Pixel coordinate grounding data:
++++++++++++++++++++
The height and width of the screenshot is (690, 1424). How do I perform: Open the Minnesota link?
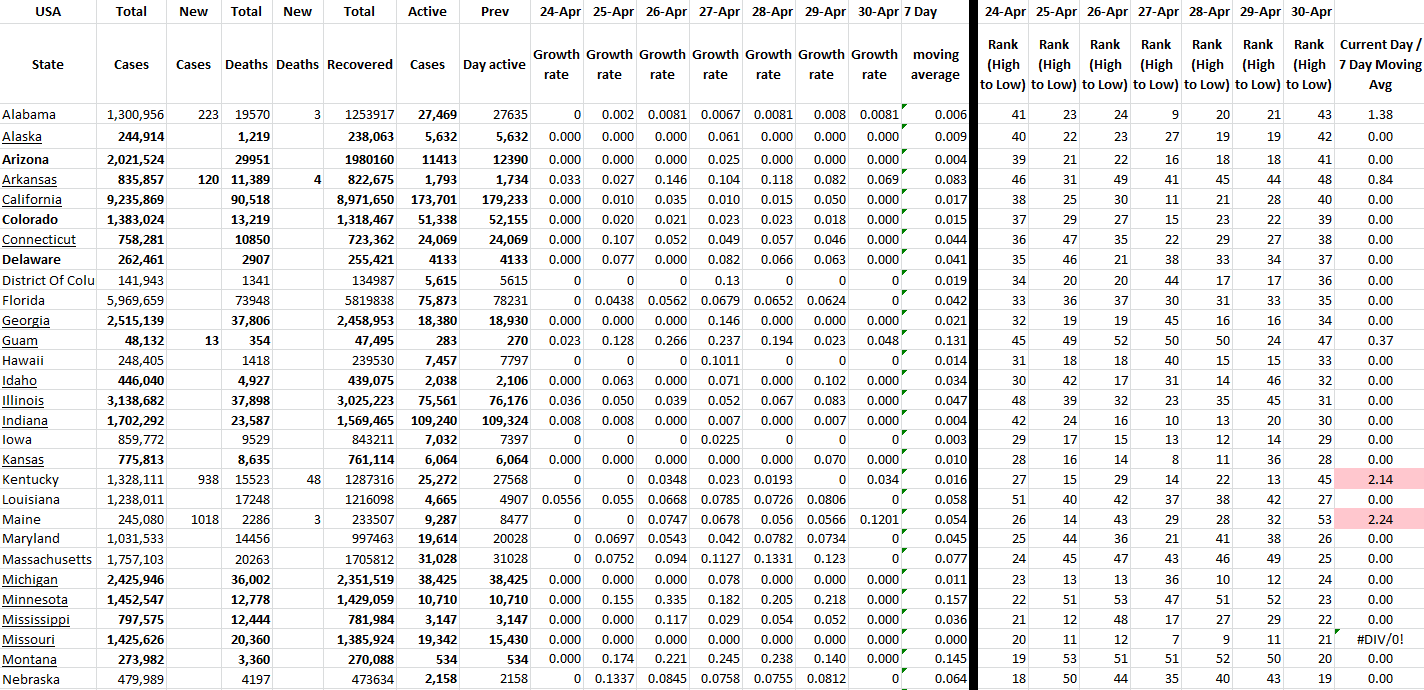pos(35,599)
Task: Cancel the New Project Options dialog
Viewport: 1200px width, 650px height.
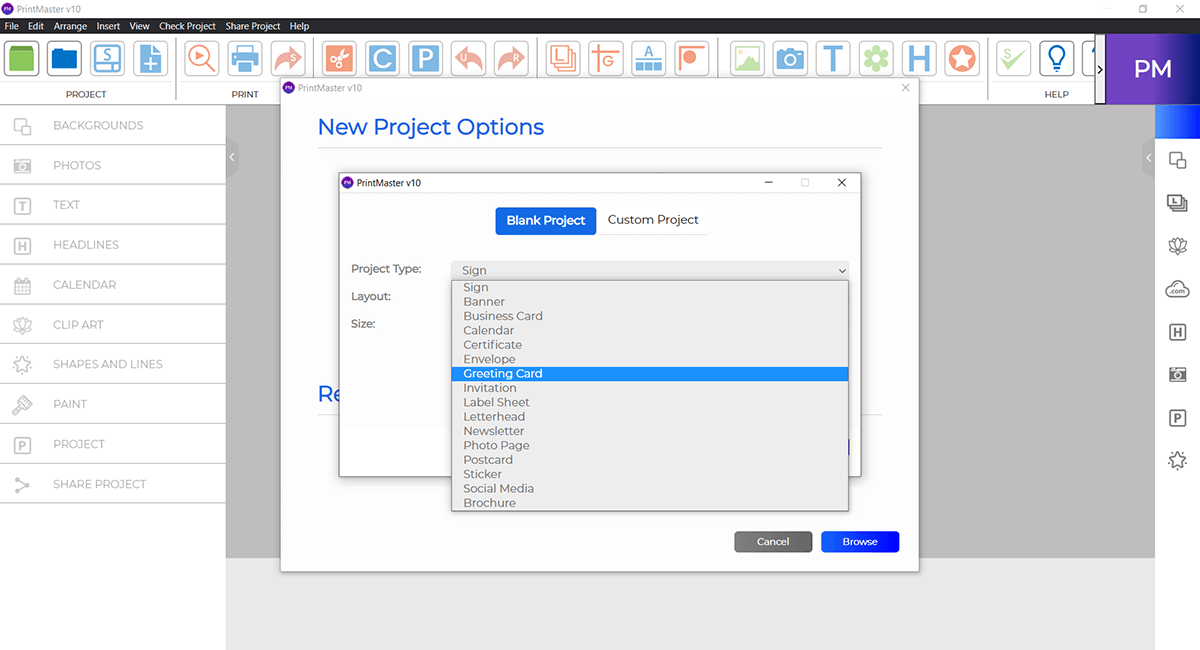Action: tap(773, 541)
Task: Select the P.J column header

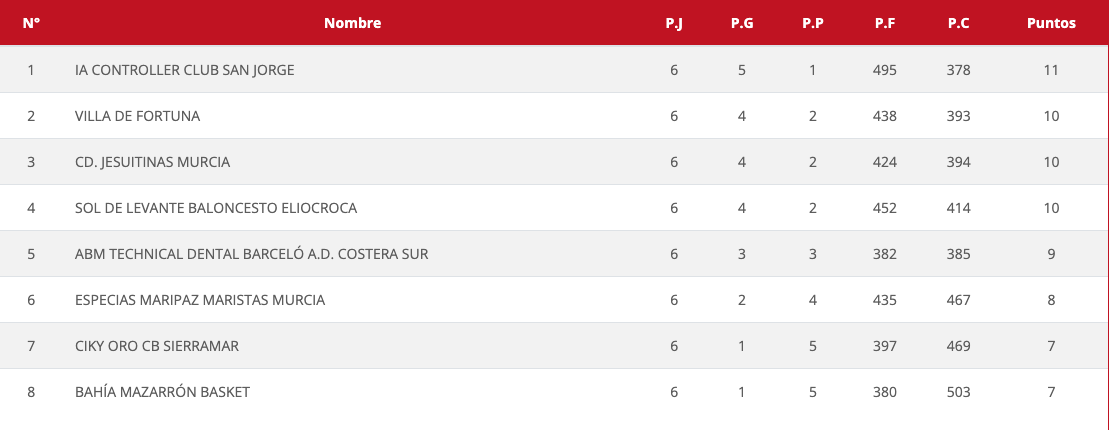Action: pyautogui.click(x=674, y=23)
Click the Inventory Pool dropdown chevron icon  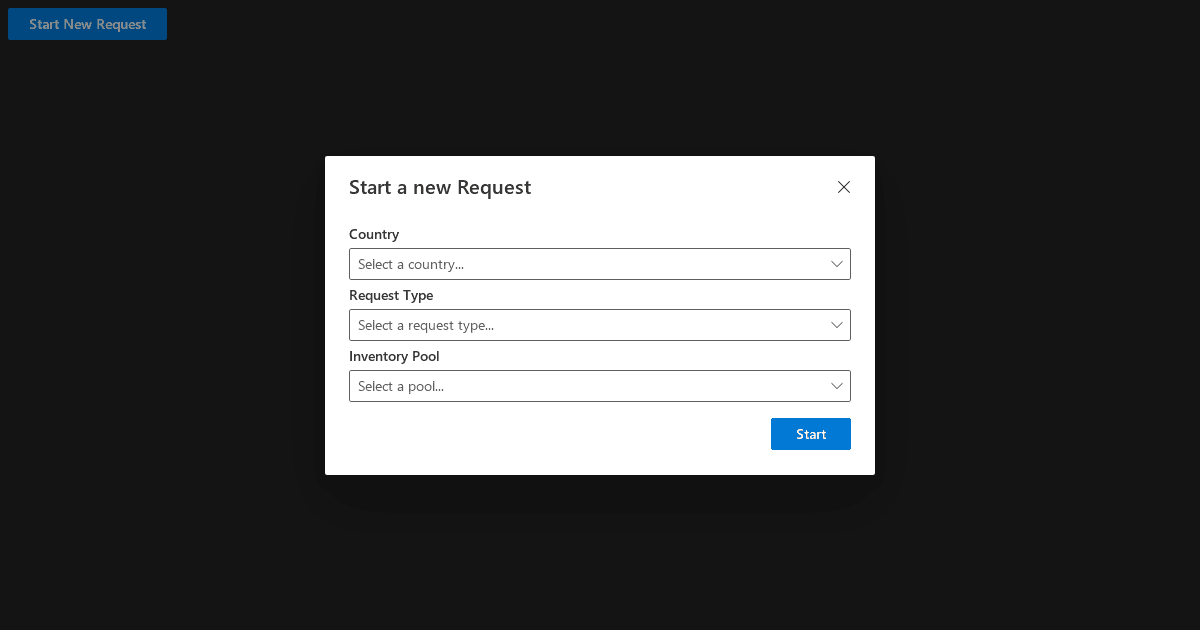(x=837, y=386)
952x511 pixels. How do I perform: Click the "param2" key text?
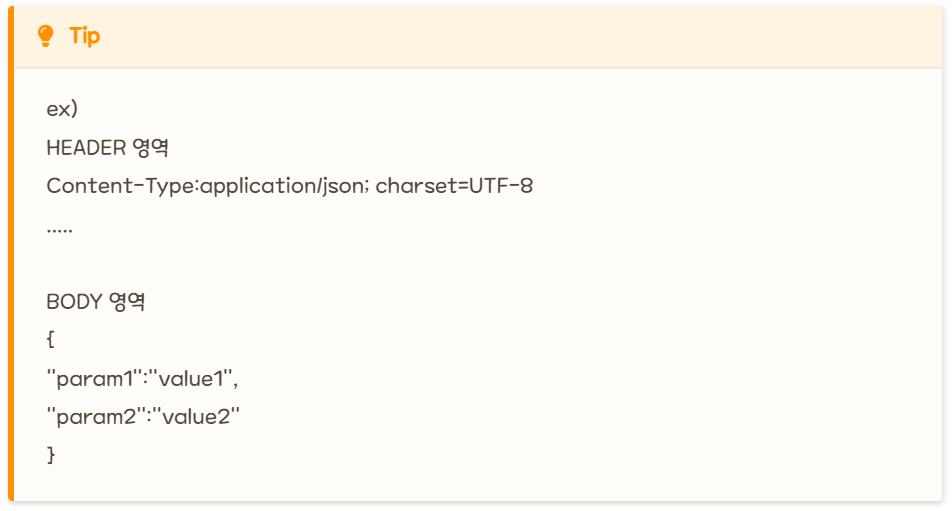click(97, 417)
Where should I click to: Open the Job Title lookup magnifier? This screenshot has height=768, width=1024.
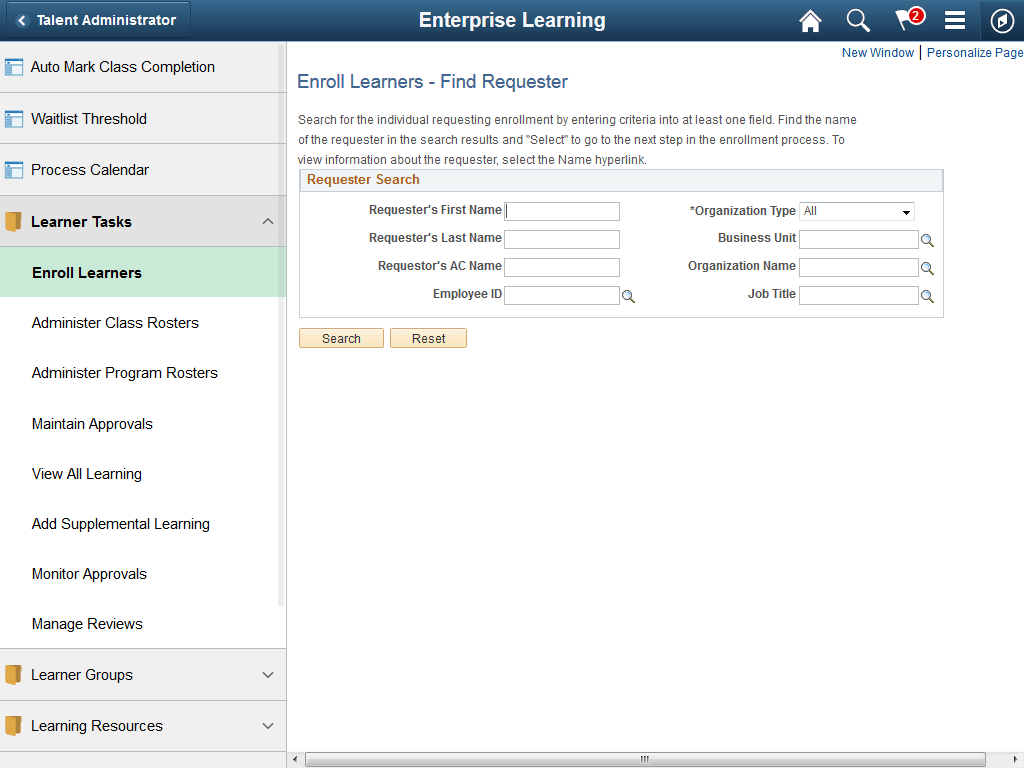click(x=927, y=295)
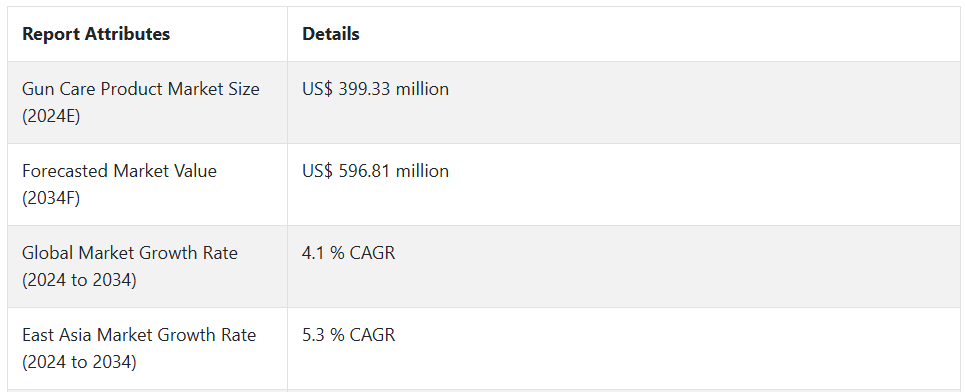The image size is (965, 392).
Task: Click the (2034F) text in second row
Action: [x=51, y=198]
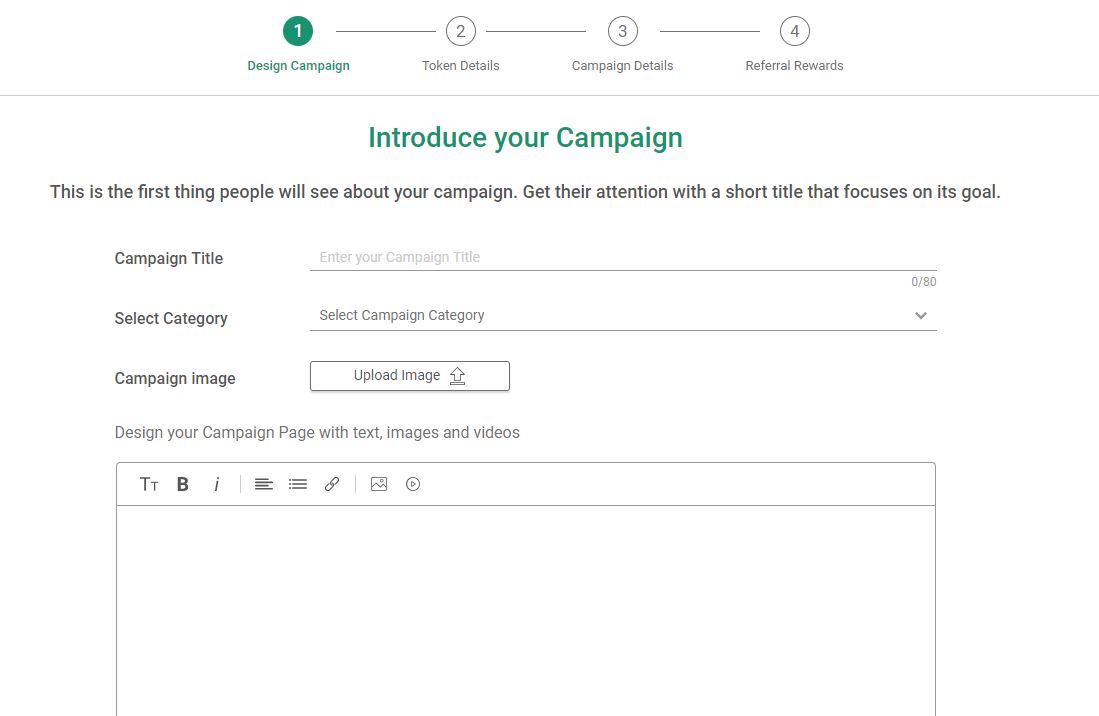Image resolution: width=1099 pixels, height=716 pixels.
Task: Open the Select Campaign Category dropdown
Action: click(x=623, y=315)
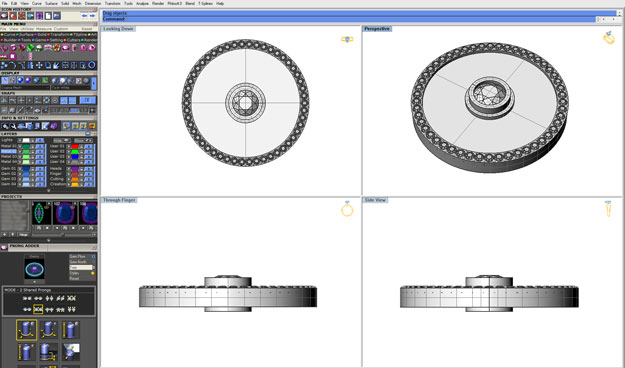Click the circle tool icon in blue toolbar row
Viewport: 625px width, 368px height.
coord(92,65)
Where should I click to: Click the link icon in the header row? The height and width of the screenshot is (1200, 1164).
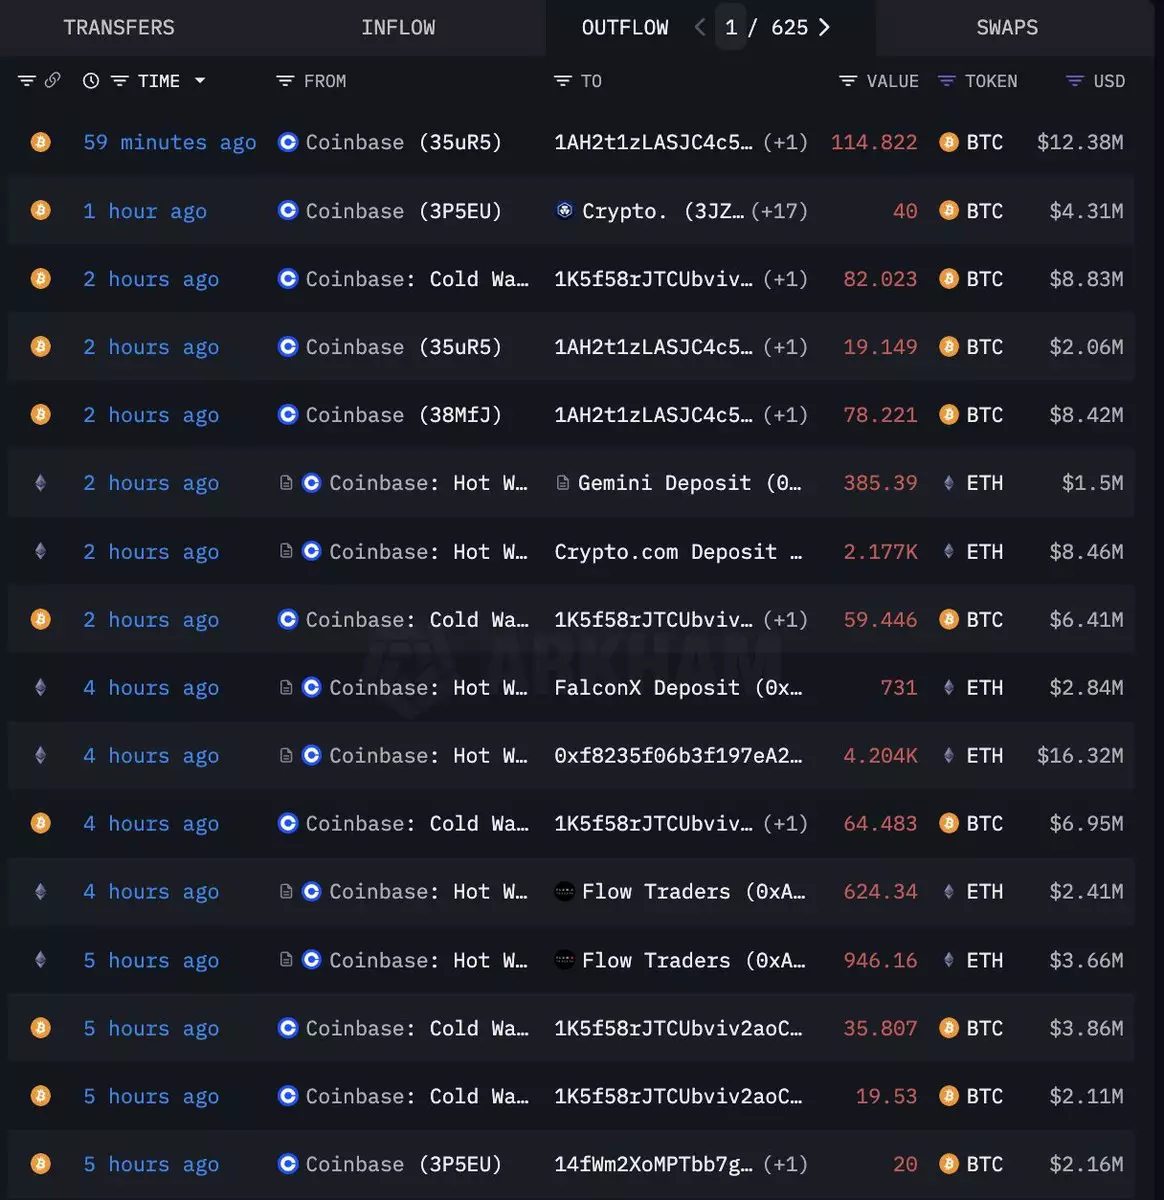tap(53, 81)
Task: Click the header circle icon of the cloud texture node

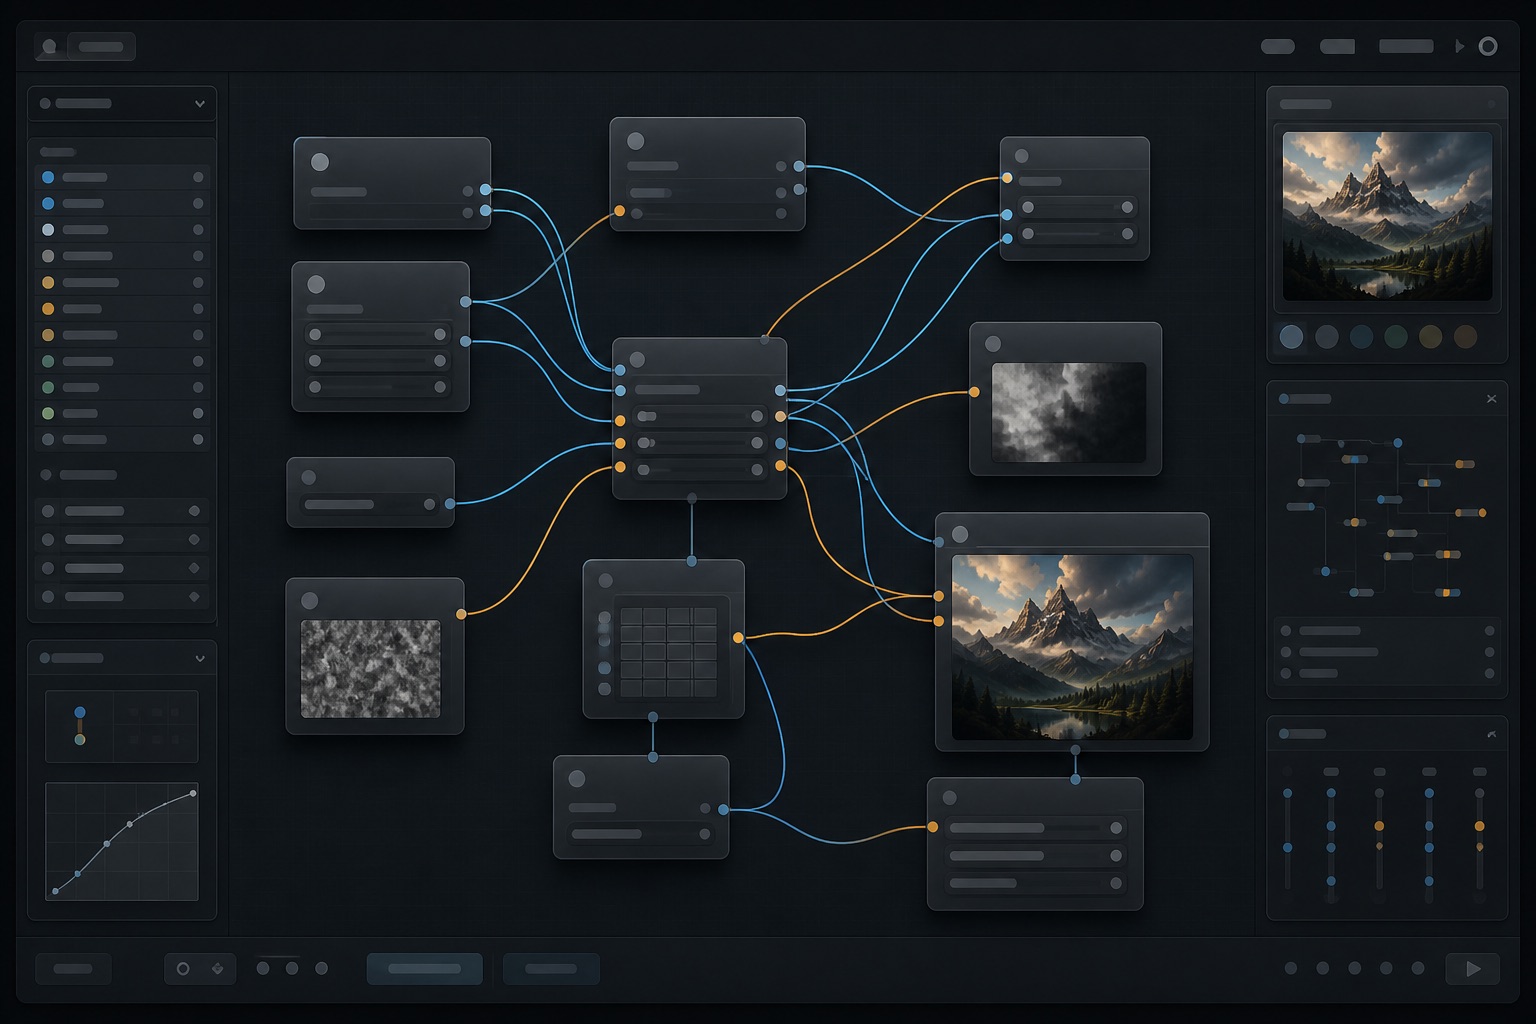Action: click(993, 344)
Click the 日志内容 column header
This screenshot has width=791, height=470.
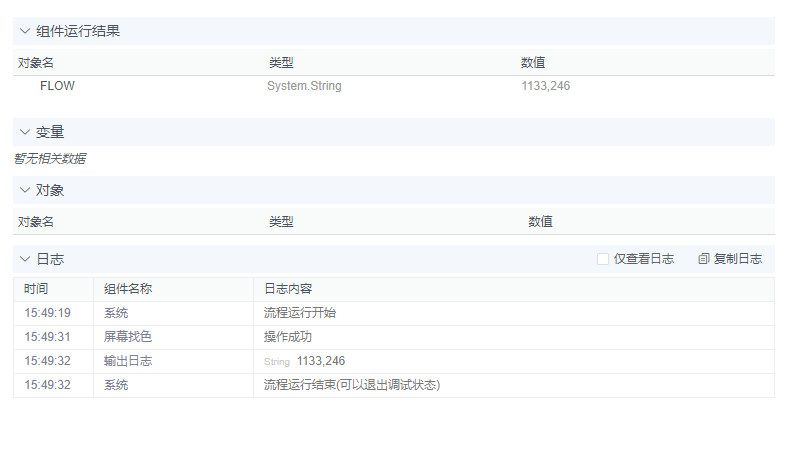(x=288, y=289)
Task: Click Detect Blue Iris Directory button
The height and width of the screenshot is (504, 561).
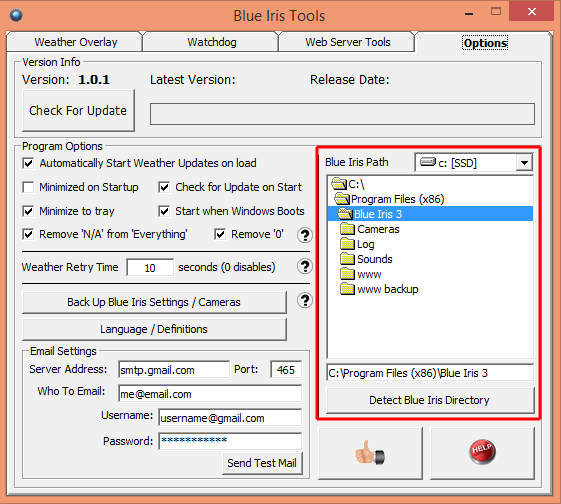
++++++++++++++++++++
- Exercise requirements: Could you return each line, unchanged, from the line containing "Where should I click to: Click" through the last line of the entries above, leaving out the pictures?

- Written solution:
Where should I click to: Click the link icon in the header row? The height and width of the screenshot is (1200, 1164).
tap(53, 81)
Task: Click the header circle icon of the cloud texture node

Action: click(993, 344)
Click the 日志内容 column header
This screenshot has width=791, height=470.
(x=288, y=289)
Task: Click Detect Blue Iris Directory button
The height and width of the screenshot is (504, 561).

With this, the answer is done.